「あんた、せっかく可愛い顔してるんだから、もっと愛想よくしたら?」
これが母親の言であったなら、涼は「うるせー」と、反抗期の少年のように悪態をついていた。
しかし、目の前にいるのは父の代からのお得意様。庭に植わっているバラの大半は、彼女に請われて、父が特別に苗を仕入れたものである。涼の代で付き合いを終わらせるわけにはいかない。
年寄りはとにかく、若者への説教が好きなもの。へいへいと殊勝に聞いているフリをして、やり過ごすに限る。
「なんていったっけ? ほら、あのエヌエッチケーの番組に出てる、なんとかっていう役者みたいにさ」
脳裏に、母が毎回録画している園芸番組がよぎった。強制的に一緒に見せられるのだが、いい年をした女親が、息子と同世代の男にきゃあきゃあとミーハーを発揮しているのは、なんとも言えない気持ちになる。
そのため、涼はナビゲーターを務めている俳優のことが好きではない。なのに知っているという矛盾。

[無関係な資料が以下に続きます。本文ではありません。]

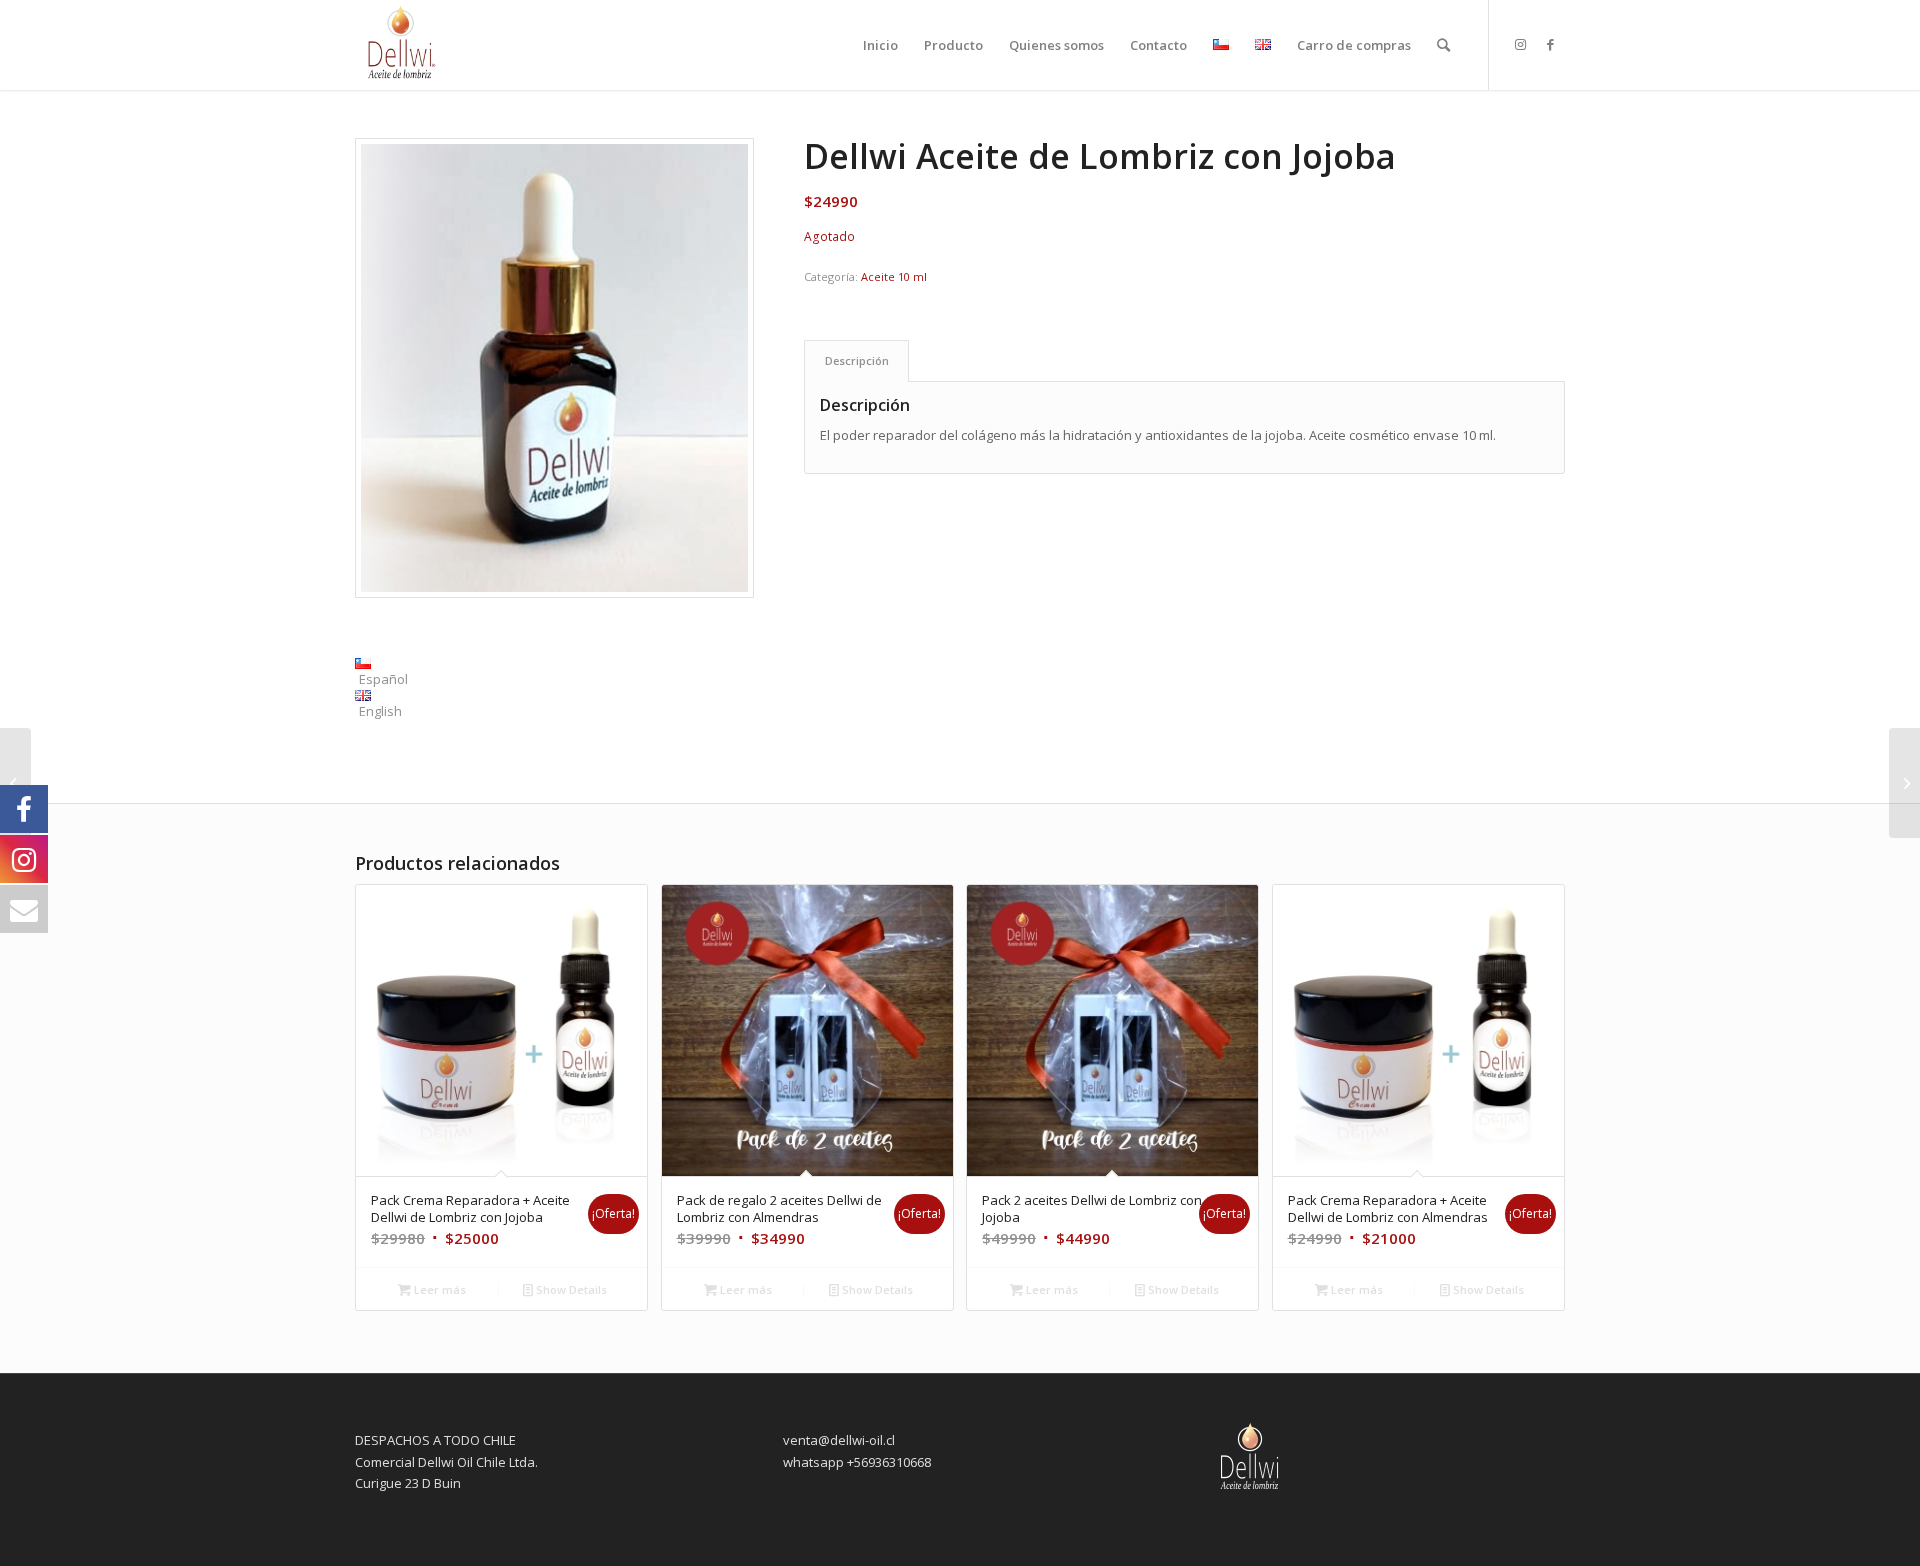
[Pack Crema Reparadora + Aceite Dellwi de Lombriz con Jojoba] (1904, 783)
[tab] (856, 360)
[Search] (1443, 45)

名前が錦織香貴という仰々しいものであること(ちなみに本名)。誕生日が十二月三日であること。端正で、イケメンというよりは男前と形容したくなる凜々しい美貌。その割に性格が天然だということ。名前と外見以外は、母からの受け売りである。
「わかったわかった。善処しますよって」
今日の注文の仏花を手渡し、料金を受け取る。その間も、老女の口は止まらない。
「そんな派手な頭して、お父さんが天国で泣くよ。それに比べてあの子は真面目ないい子でねえ」
女という生き物は、老いも若きもおしゃべりが過ぎる。ようやく解放されたときには、十五分以上が経過していた。この家の順番を後回しにすることは、涼が店を継いでから、最初に学んだことだった。
「じゃ。また頼んます。あざっした」
丁寧に挨拶をしないのは、最後の悪あがきだ。まだ何か言いたげであった老婦人に背を向け、涼は止めてあった車に乗り込んだ。